MATLAB: Audioplayer function: clicks during playback of sine waves

Question

I'm using audioplayer to generate sound from a series of sine waves (~200 – 500 Hz). My sample rate is 2KHz and each wave is played for 500ms. I'm presenting 16 waves, in series. However, the playback is riddled with audible clicks. These are not at the transition points between each consecutive wave. If I play the wave series (x) directly using 'sound(x, 2000)', I get no clicks. If I write the sounds to a .wav file, I get no clicks and the waveform looks clean in a sound file editor. The clicks are independent of output device also.

Answer 1

The analog output of a sample and hold system to a sine wave input is a sine wave multiplied by a pulse train convolved with a rectangular window. Multiplication in the time domain is convolution in the frequency domain. A sine wave is two pulses in the frequency domain and a pulse train is a pulse train. The period of the pulses is half the sample rate. The result of the convolution is then two pulses every half sample rate. You then scale everything by a sinc function.

EDIT

Lets see if MATLAB can clarify the above statements:

fs = 1e-6;
t = 0:fs:1;
f = 0:(1/(fs*length(t))):((1/fs)-(1/(fs*length(t))));
w = 2*pi*100;
sr = 2e3;
x = sin(w*t);
pt = false(size(t));
pt(1:(1/(sr*fs)):end) = true;
y = zeros(size(x));
y(pt) = x(pt);
y = conv(y, ones(1, 1/(sr*fs)), 'same');
subplot(2, 1, 1);
plot(t, y, t, x)
xlabel('t (s)')
ylabel('Amplitude (V)')
xlim([0, 10e-3])
subplot(2, 1, 2);
plot(f, 20*log10(abs(fft(y))), f, 20*log10(abs(fft(x))))
xlabel('f (Hz)')
ylabel('Amplitude (dB)')
xlim([0, 10*sr])
ylim([0, 100])

The variable x is a digital representation of an analog sinewave with a frequency of 100 Hz. The variable y is a digital representation of the analog output of a sample and hold sound card running at a sample rate of sr (2 kHz). The variable pt does the "sample" and the convolution does the "hold".

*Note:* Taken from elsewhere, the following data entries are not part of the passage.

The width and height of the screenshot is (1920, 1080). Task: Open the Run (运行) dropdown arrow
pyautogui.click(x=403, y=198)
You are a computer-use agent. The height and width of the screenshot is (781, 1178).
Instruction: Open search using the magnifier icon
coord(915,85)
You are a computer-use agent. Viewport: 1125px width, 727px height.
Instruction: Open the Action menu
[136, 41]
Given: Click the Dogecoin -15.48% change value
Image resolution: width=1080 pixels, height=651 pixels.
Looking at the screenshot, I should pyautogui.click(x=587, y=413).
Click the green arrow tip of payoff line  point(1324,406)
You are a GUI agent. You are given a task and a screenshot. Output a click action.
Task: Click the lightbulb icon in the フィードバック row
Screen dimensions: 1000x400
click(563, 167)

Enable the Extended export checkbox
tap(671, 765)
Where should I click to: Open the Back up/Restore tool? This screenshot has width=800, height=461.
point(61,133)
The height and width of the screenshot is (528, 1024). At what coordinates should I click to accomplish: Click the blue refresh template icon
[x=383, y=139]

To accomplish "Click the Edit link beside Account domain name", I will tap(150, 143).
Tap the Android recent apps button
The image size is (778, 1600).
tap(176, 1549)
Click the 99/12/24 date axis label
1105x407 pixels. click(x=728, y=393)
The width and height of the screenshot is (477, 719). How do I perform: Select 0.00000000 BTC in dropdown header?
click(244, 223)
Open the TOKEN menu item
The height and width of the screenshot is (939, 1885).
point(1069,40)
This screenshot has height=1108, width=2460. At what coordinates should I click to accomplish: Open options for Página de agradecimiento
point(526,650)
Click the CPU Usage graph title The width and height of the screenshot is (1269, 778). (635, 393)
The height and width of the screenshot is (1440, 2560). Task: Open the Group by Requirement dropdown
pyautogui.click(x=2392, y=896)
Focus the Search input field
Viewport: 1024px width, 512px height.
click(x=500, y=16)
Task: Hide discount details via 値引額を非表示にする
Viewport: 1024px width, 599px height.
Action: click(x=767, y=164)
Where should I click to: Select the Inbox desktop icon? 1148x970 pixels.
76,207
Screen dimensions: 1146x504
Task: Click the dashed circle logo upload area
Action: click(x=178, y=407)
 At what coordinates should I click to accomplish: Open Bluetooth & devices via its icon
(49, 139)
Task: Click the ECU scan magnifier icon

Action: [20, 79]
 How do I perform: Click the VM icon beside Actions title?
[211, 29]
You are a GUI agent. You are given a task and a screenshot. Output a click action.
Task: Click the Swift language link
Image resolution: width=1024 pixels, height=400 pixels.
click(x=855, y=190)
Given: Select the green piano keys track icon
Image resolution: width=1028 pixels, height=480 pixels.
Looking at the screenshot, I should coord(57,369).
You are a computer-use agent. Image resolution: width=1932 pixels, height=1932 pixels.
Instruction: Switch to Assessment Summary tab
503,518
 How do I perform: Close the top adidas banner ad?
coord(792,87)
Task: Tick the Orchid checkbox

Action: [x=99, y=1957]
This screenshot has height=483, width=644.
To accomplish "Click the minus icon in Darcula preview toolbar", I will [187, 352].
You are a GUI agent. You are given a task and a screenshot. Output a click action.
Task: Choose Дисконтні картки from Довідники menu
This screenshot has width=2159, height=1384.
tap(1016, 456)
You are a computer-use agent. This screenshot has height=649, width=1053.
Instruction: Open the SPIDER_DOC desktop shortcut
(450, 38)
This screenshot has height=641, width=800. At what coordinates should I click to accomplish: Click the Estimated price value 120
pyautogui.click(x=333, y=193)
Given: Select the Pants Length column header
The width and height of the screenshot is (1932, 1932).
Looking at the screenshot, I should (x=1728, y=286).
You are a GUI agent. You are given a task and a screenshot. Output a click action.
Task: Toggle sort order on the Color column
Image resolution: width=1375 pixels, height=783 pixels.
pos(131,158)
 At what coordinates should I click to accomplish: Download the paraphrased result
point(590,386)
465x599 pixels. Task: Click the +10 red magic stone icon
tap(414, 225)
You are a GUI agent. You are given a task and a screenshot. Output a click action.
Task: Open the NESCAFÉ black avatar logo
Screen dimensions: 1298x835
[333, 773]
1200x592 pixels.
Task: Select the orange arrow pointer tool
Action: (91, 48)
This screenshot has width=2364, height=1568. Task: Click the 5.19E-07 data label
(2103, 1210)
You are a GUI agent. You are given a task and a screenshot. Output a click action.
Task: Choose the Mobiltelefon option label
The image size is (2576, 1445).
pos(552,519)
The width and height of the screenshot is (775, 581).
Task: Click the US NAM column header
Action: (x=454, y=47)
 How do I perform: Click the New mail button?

The magnitude of the FFT of x has a single peak at 100 Hz. There is also another peak at -100 Hz, which due to the magic of the DTFT (i.e., FFT) shows up at fs-100Hz. If you expand the axis you will see it.

xlim([0, 1e6])

The magnitude of the FFT of y has the same peak at 100 Hz (and at -100 Hz). It also has a train of double peaks at sr. This is the aliasing I am talking about. There is no sample rate for which you get no aliasing. For auditory signals a sample rate of 44.1 kHz, puts the first aliased component at at least 22.05 kHz. This is above the range of human hearing, so it works well.